Obsolete self-sufficiency patterns
Unexercised responsibility for external relations
Although consolidation of services at a regional level provides more effective delivery to all communities, it does require that communities open channels of access for receiving available resources and services.
Although a wide range of services and funds are accessible, communities are hampered from developing these external relationships by several factors. The complexity of the legal procedures for obtaining some grants deters residents from requesting available funds. Land use issues involve baffling relationships with government and neighbours. Access to distant municipal and district services may be limited and awkward. Often police and fire detachments are located at a distance and crisis calls are hindered when shared telephone lines are busy. Medical care for the children may be provided from another district.

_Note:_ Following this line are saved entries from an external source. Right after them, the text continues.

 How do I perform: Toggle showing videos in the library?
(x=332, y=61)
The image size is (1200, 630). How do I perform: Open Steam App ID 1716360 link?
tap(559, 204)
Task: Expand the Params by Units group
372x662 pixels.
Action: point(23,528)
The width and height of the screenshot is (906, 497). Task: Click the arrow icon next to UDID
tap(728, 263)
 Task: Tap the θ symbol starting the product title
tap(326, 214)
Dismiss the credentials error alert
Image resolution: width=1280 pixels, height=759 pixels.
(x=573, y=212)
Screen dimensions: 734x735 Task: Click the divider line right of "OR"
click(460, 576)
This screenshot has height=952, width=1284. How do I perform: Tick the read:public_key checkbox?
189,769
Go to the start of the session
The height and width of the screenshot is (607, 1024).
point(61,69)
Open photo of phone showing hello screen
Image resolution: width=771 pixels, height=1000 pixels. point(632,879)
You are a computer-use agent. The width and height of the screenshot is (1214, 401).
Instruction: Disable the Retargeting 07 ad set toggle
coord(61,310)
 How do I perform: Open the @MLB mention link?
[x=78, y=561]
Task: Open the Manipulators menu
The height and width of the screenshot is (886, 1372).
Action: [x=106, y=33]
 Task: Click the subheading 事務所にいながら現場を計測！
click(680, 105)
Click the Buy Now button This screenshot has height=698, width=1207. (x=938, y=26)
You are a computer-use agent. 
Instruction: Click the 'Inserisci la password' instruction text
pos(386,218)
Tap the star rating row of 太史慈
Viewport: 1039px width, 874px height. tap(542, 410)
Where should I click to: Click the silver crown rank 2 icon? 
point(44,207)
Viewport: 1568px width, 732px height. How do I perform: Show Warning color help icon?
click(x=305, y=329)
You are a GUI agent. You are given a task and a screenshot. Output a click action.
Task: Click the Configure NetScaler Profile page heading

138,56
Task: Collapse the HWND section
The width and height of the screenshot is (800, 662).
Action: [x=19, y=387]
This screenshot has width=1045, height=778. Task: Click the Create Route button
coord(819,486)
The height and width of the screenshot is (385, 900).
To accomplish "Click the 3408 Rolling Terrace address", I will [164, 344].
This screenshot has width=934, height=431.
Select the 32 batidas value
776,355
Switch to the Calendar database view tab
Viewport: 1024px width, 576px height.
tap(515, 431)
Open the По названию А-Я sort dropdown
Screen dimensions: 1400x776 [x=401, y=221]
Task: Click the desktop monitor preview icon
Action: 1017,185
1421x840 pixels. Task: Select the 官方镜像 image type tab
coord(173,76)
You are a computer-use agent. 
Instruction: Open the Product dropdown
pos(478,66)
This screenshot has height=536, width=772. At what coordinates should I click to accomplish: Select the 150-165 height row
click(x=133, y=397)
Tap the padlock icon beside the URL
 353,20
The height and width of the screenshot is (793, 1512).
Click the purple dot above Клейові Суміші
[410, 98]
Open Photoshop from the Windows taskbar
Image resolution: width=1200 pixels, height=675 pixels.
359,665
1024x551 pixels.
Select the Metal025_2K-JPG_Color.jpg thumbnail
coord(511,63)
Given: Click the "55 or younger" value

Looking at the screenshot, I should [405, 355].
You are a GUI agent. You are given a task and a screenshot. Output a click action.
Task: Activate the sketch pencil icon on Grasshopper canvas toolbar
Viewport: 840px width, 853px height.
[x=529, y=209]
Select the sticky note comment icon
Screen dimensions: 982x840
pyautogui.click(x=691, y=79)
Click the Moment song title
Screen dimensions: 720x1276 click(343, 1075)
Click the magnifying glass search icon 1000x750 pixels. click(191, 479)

Yet the heart of this problem lies neither in the distance from services nor in the complexity of procedures. Rather, it has to do with the a determination not to allow government dependency to inhibit self-reliance which is exaggerated into a near rejection of these benefits which others receive as a matter of right.
Economic survival patterns demanded radical individualism for sheer self-preservation. Social structures were designed to provide community care, mainly by assigning everyone a necessary role. The lingering influence of these now outmoded structures of social care and decision-making limit beliefs in authentic participation and intentions to embrace forms of social interdependence; in the present day context old patterns actually diminish effective participation. It is understandable that the resultant prevailing attitude is for even greater stress on individuality and less on community. The task for these villages is to develop a uniquely creative role in the context of the wider, more complex human community.